About this task | From the entries that follow, copy each line containing the word "computer".

[Record extracts]

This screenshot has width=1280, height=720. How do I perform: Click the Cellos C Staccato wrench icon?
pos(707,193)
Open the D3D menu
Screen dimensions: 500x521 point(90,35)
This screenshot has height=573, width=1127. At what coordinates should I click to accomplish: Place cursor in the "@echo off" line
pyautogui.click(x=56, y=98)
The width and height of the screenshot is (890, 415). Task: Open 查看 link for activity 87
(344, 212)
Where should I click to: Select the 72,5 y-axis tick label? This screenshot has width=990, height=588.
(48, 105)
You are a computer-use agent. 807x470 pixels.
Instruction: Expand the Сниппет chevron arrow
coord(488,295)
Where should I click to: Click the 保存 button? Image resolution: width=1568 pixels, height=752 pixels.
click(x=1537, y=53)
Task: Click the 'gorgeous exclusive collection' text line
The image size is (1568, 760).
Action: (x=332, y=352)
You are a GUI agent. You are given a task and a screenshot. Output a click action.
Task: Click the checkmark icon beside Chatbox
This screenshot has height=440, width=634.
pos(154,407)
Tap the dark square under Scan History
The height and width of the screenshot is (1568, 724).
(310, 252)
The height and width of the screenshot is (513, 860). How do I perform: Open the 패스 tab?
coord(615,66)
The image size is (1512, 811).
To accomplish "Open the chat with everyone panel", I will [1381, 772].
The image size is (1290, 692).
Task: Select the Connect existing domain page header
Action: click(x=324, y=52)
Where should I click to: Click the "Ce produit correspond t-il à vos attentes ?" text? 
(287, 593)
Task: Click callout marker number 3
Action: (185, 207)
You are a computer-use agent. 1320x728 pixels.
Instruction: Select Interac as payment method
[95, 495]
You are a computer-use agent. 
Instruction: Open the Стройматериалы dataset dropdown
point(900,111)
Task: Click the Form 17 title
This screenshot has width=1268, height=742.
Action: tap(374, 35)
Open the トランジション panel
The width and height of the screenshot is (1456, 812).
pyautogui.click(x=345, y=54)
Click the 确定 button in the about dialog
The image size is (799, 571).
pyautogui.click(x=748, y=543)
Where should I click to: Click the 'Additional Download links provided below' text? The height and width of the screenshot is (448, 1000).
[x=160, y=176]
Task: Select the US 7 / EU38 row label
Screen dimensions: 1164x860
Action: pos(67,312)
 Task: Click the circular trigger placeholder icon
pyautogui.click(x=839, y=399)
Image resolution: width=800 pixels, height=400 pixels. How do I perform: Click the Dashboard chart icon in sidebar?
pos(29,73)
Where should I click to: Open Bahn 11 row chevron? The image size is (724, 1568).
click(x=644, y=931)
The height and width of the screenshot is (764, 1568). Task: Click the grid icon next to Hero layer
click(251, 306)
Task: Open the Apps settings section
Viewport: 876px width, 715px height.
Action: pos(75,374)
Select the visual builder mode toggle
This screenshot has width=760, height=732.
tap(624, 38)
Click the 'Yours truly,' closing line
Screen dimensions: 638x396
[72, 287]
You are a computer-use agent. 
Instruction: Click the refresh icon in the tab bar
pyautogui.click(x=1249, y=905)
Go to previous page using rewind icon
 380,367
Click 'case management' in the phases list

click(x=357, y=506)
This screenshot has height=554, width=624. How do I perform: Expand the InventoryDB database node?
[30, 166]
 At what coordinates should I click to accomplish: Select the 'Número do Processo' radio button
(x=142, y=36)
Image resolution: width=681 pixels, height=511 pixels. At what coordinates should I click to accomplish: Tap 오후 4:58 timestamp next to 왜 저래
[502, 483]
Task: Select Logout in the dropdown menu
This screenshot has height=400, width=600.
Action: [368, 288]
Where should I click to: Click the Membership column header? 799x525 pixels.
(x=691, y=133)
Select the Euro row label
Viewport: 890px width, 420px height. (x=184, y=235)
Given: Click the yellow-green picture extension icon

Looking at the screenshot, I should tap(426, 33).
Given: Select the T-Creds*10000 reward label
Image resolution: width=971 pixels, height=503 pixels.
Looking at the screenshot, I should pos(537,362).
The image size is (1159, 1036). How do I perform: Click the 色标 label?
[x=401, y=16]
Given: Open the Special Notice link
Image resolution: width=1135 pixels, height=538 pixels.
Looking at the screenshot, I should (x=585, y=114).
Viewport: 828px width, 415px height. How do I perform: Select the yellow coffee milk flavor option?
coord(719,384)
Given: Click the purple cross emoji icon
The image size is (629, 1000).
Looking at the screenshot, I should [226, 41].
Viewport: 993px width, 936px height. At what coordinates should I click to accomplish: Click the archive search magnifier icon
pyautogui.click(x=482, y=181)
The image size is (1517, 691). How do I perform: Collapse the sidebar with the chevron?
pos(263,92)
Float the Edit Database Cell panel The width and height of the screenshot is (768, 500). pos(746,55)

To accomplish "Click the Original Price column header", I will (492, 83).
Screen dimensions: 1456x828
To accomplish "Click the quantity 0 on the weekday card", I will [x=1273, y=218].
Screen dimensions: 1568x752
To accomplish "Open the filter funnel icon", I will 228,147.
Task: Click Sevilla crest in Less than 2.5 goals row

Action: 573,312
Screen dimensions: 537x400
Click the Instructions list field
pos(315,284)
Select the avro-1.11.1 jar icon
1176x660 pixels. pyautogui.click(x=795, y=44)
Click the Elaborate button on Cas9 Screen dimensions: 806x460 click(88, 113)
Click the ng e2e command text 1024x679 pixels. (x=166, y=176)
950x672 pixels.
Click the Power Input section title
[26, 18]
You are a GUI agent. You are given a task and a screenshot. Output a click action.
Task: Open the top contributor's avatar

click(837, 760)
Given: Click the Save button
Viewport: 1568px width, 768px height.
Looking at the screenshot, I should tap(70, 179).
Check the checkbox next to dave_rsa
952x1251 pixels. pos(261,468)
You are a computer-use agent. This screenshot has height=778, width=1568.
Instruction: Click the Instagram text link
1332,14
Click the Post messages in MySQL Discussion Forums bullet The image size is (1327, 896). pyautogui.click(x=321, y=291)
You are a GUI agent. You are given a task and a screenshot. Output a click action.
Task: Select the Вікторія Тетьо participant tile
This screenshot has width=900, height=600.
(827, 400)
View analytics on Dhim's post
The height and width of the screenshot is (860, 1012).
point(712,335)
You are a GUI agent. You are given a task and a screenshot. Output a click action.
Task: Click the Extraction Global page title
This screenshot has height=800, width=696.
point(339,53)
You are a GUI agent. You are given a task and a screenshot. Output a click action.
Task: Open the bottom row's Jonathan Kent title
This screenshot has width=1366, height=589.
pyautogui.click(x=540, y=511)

[/Record extracts]

Solution to this task |
You are a computer-use agent. 807x470 pixels.
You are a computer-use agent. 1320x728 pixels.
You are a computer-use agent. 
You are a computer-use agent. 
You are a computer-use agent. This screenshot has height=778, width=1568.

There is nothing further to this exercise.